Что же касается большинства остальных, то в их не соответствующем статусу девятиклассника культурно-образовательном уровне были повинны не учителя. Учителя, как я понял, занимались ими и в школьное, и в свободное время вполне достаточно. Но они не могли заменить непрочитанных книг, неуслышанных разговоров. Конечно, многое можно было наверстать потом, и некоторые наверстали бы (не один же Сережа на это был способен), но весной 1943-го, перед самым окончанием школы, их всех взяли в армию и почти никто не вернулся. Не вернулся и Володя Новиков, он был сыном нашей географички и, следовательно, пасынком Ивана Никаноровича, ни Саша Курчатов, ни почти все мои симские одноклассники. Не вернулся и сам Иван Никанорович, которого взяли примерно в то же время.

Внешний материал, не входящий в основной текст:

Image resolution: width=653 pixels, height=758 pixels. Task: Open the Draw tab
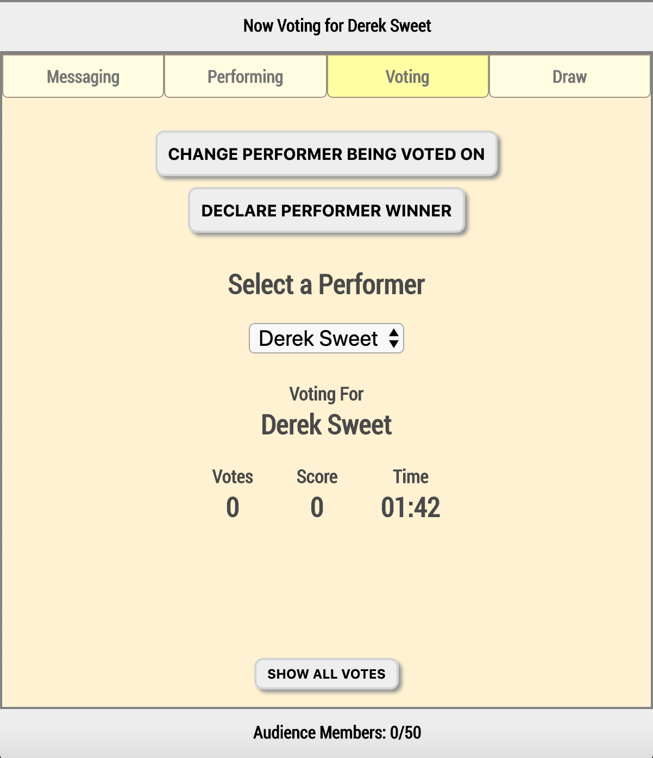tap(569, 76)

Я в это время уже кончил школу и работал на заводе. А ведь школу я кончал убыстренным темпом для того, чтобы уйти в армию. И больше всех говорил о своем желании пойти в армию. И по каким бы причинам это не сбылось, все равно факт остается фактом — я об этом говорил, а они пошли и погибли. Пошли и погибли не потому, что я об этом говорил, и я это знаю, но все же я жив, а они нет, и все равно тошно. Правда, в конце концов я таки в армию пошел, и практически добровольно. Но я этим нисколько не горжусь. Пробыл я там недолго, тяжело и бесславно — подлецом я не был, но толку от меня тоже не было… Надо было лучше знать себя и попусту не болтать. В восемнадцать лет это мне не было дано. Но об этом в свое время.